_STATED GOAL_.
From the metrics documentation, extract the stretch from "1.1. Securing metrics" through "using REST API.", copying it word for word.

_SUPPLIED PASSAGE_.
────────

Metrics
1. Basics
Rarog Platform gathers metrics from all components and expose them in OpenMetrics format. Thanks to that you can choose tool of your choice for monitoring and alerting.
By default, metrics are available in OpenMetrics format under URL <base_url>/rest/telemetry/1.0/expose/openmetrics/
. They are also exported as telemetry to Rarog Team Graphite server.
Its behaviour can be disabled or adjusted.
1.1. Securing metrics
By default, metrics page are available for anonymous access aka any service or user can access metrics page without authorization. It may be unwanted to expose metrics data, because they may be used to figure out system state, version or info about installed plugins.
By providing value for system property rarog.metrics.open.metric.auth.token
it is possible to set authentication token requirement for metrics endpoint. System will automatically detect token and will require users and services to provide this token in request headers.
When authorization is enabled, it is necessary to include header Authorization: Code <authorization_token>
to each request. Requests without valid header will be rejected.
1.2. Disabling and configuring metrics
By default, metrics all enabled, but it is possible to disable and configure them using REST API.
All REST API docs are available on Rarog application instance, under URL <base_url>/docs/swagger.html
.
Quick guide:
-
To disable all metrics sent
{"value": false}
to endpoint<base_url>>/rest/telemetry/1.0/metrics/control/enabled
-
To disable sending metrics to external systems sent
{"value": false}
to endpoint<base_url>/rest/telemetry/1.0/metrics/control/snapshot/enabled
All endpoints are available only for admins. So you must first log in to instance or use one of available authentication methods.
2. Metrics reference
2.1. Meta-metrics - metrics about metrics
They may be useful to find performance issues related to metrics themselves.
-
rarog_metrics_snapshot_generation - histogram - seconds
Measures time it took system to create snapshot of current metrics state.
-
rarog_metrics_snapshot_export - histogram - seconds
Measures time it took system to export saved metric snapshot to external metrics gathering systems (like Graphite).
-
rarog_open_metrics_expose - histogram - seconds
Measures how long it took to generate metrics page in Open Metrics format.
-
rarog_open_metrics_expose - histogram - kilobytes
Measures how big generated metrics page in Open Metrics format was.
-
rarog_open_metrics_forbidden_attempts - counter
Counts number of attempts to access Open Metrics page that failed due to invalid authorization. Usually it indicates some system has outdated authorization, but it can also be hint that some automated scanners tried to get data about system.
-
rarog_open_metrics_exposed - counter
Counts number of successful access attempts to Open Metrics page. It brings most value when compared with rarog_open_metrics_forbidden_attempts and rarog_open_metrics_exceptions.
-
rarog_open_metrics_exceptions - counter
Counts number of access attempts to Open Metrics page that ended with internal error. Usually it indicates that there is some problem inside system. When detected the best thing is to investigate logs.
2.2. Startup metrics
Useful metrics for detecting problems during startup of Rarog application.
-
rarog_startup_memory_usage gauge - megabytes
Measures memory usage during startup steps.

────────

_MATERIAL_.
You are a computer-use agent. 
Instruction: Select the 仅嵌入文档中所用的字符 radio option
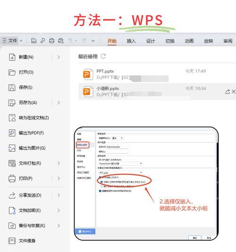point(101,182)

────────

_COMPLETED TASK_.
1.1. Securing metrics
By default, metrics page are available for anonymous access aka any service or user can access metrics page without authorization. It may be unwanted to expose metrics data, because they may be used to figure out system state, version or info about installed plugins.
By providing value for system property rarog.metrics.open.metric.auth.token
it is possible to set authentication token requirement for metrics endpoint. System will automatically detect token and will require users and services to provide this token in request headers.
When authorization is enabled, it is necessary to include header Authorization: Code <authorization_token>
to each request. Requests without valid header will be rejected.
1.2. Disabling and configuring metrics
By default, metrics all enabled, but it is possible to disable and configure them using REST API.